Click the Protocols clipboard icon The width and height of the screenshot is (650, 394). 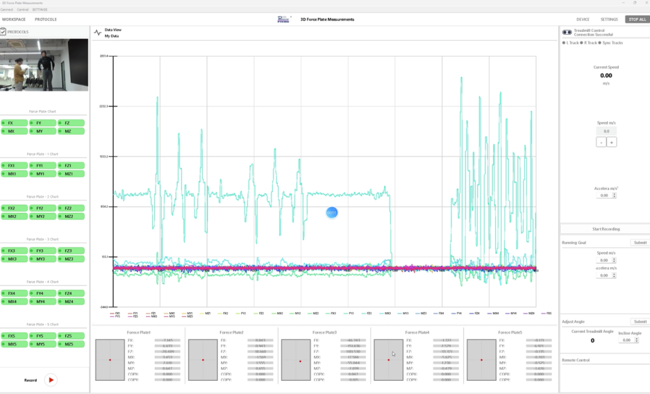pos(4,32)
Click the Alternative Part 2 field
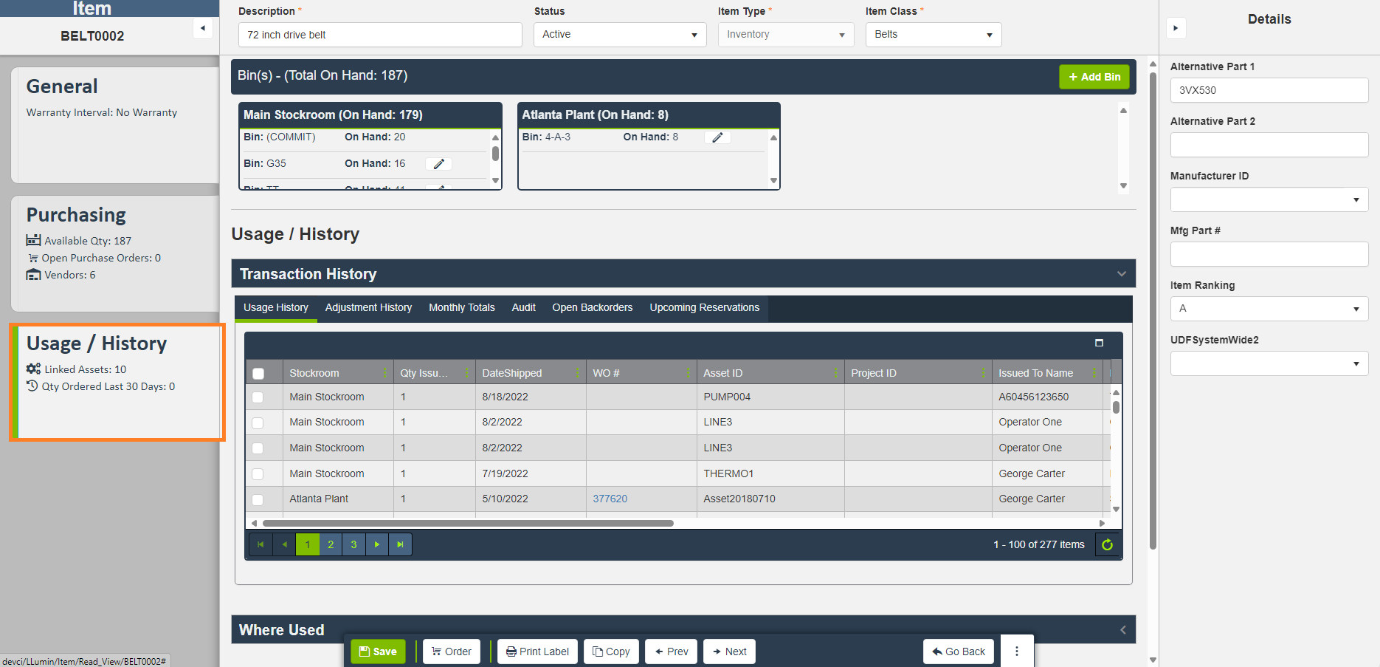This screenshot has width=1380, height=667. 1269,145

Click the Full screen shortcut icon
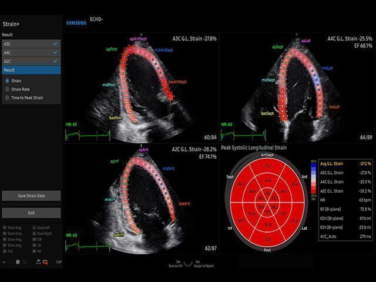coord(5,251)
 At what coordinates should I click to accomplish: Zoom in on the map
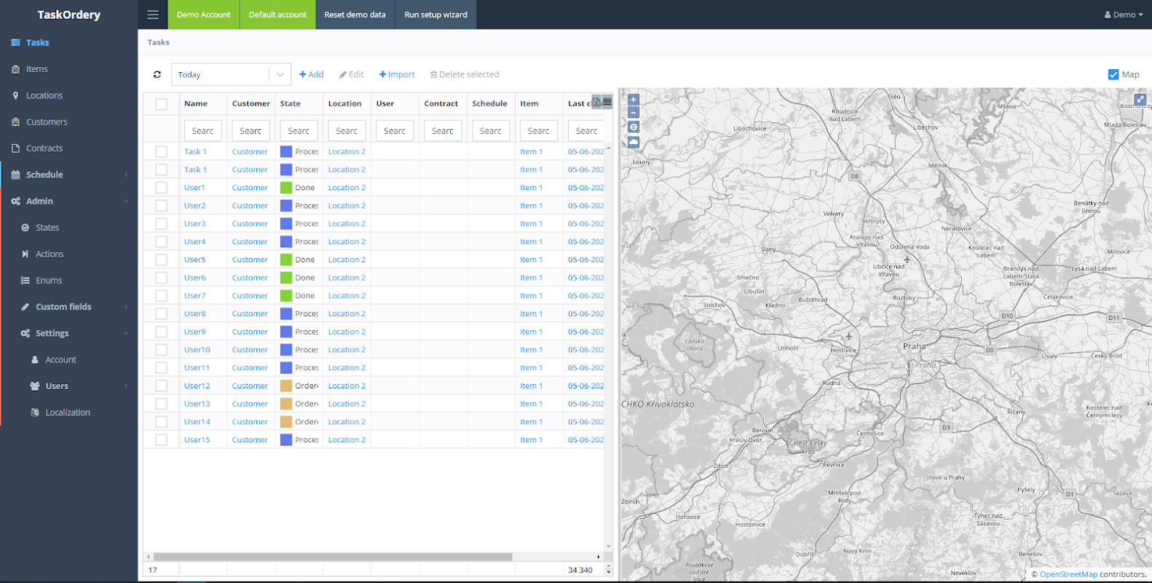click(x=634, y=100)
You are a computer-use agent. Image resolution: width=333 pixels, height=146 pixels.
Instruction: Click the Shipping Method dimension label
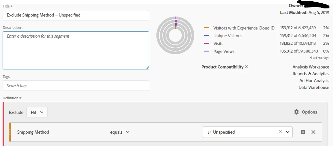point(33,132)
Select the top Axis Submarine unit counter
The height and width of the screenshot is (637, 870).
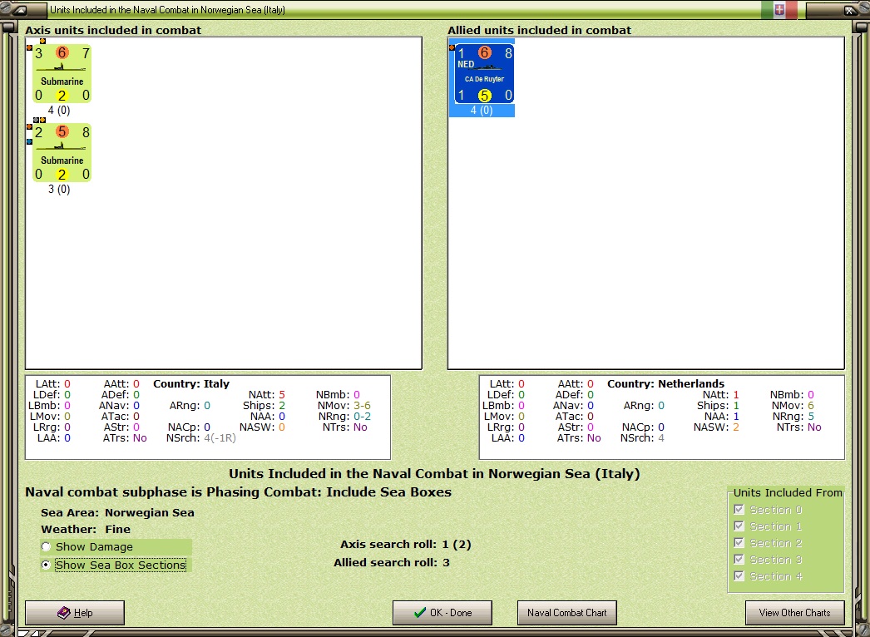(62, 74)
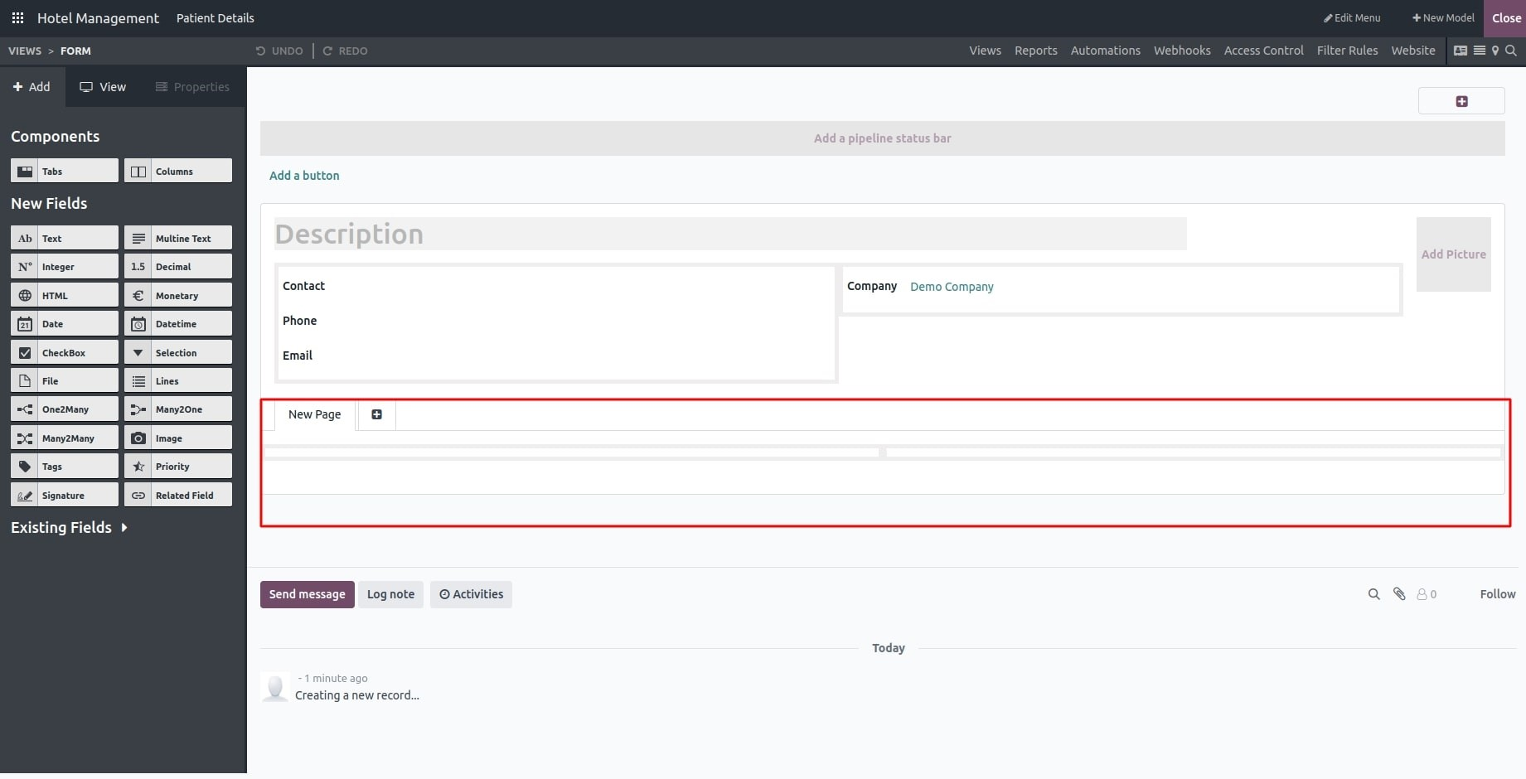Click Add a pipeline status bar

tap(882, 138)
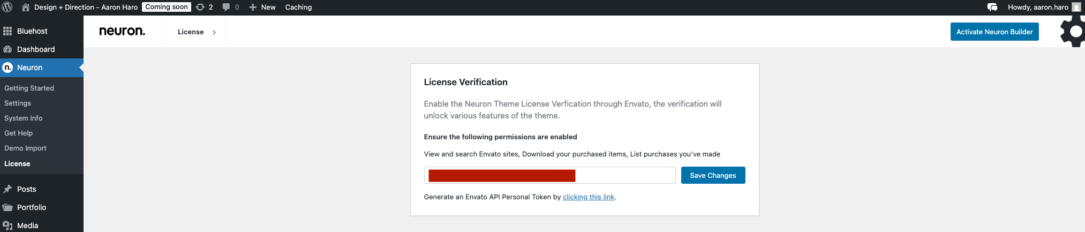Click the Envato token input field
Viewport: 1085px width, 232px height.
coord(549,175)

WHAT THE TASK REQUIRES
Write out verbatim the lines from the one containing "You are a computer-use" through the last line of the listing above, and no other lines; omit pictures.

TASK SOLUTION
You are a computer-use agent. Image resolution: width=333 pixels, height=146 pixels.
Instruction: Click the Shipping Method dimension label
point(33,132)
Select the top Axis Submarine unit counter
The height and width of the screenshot is (637, 870).
(62, 74)
Click Add a pipeline status bar

tap(882, 138)
Click the Envato token input field
Viewport: 1085px width, 232px height.
coord(549,175)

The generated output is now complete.